# Brief
Copy the passage on Closer Union word for word, from "It has lately" up to and including "to me true.".

# Selection
..............................

You have said you would be glad to have my view on any other matters
affecting the Union. There are some points on which I should care to make
some suggestions.
Firstly, as to COST.
It has lately been continually rung into the ear of the man in the
street, who up to the present has not given much study to the, to him,
often entirely new problems suggested by the talk of Closer Union, that if
only Closer Union can be effected there will be an instantaneous and marvellous advance in wealth all over South Africa; and that if Unification be adopted instead of Federation there will be an immense diminution in public expenditure, and therefore in his personal taxation.
Neither statement seems to me true.
The depression from which we are now suffering is largely the aftermath
of the war, and of that reckless indulgence in building and other
speculations which followed it.
The men whose farms and property were destroyed may have by this time
rebuilt their houses, they may have almost as many sheep, half as many
cattle, and one-third as many horses as they had before; but their income
during the last years has gone to restore these things, and we must still
feel the loss of the accumulated capital they would otherwise have had to
expend. Closer Union can no more restore this to us, nor unbuild the
unnecessary houses and harbour works, or other constructions in which our
wealth has been lost, than it can make one Karroo bush strike its roots ten
inches deeper,
or bring rain to one flock of dying sheep on a drought-smitten plain. Three successive good agricultural years would do more to restore our economic condition than any alteration in the form of political organisation would do in many times that number. If the Union succeeds in establishing complete free trade between all South African States, it will undoubtedly be beneficial in the long run to the majority of the inhabitants, as all forms of free trade are; but the intolerable burden of the poor man in South Africa is not the tax on inter-Colonial trade, but the crushing taxation on over-sea imported articles; and while certain places, classes, and persons may gain by the changes resulting from Closer Union, others must lose heavily. No doubt it is not done wilfully, but the man in the street is being misled. I suppose every one has met the complement of the man who had had his salary reduced by one-fourth, and who recently remarked that he must battle through, for no doubt when Closer Union came his employer would raise it; or the Capetown boarding-house keeper, unable to earn enough bread for her children, who remarks, with a wan and pathetic smile,
"But they say this Closer Union's coming, and then I suppose things will be all right!" The conception, perhaps unintentionally but widespread, through public speeches and letters in newspapers that Closer Union is a kind of new Father Christmas who will drop a pound into every empty pocket is a delusion, and pernicious; it will be followed by reaction when the truth is discovered.

..............................

# Supplied material

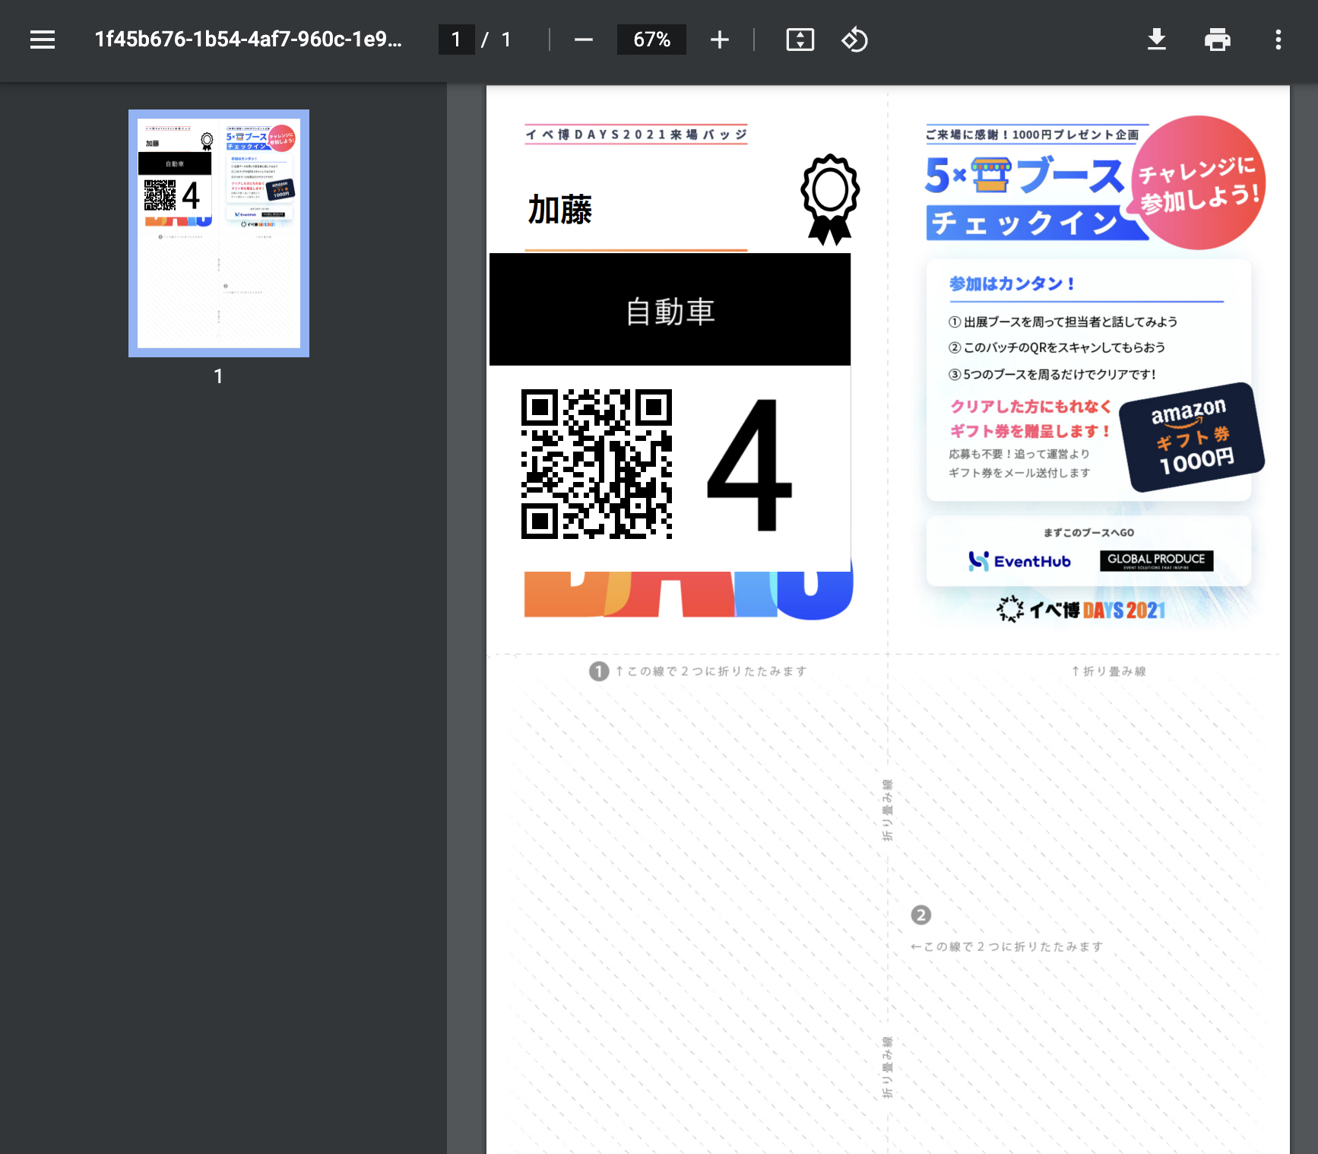
Task: Click the black 自動車 banner
Action: (x=670, y=309)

..............................

# Output of the task
It has lately been continually rung into the ear of the man in the
street, who up to the present has not given much study to the, to him,
often entirely new problems suggested by the talk of Closer Union, that if
only Closer Union can be effected there will be an instantaneous and marvellous advance in wealth all over South Africa; and that if Unification be adopted instead of Federation there will be an immense diminution in public expenditure, and therefore in his personal taxation.
Neither statement seems to me true.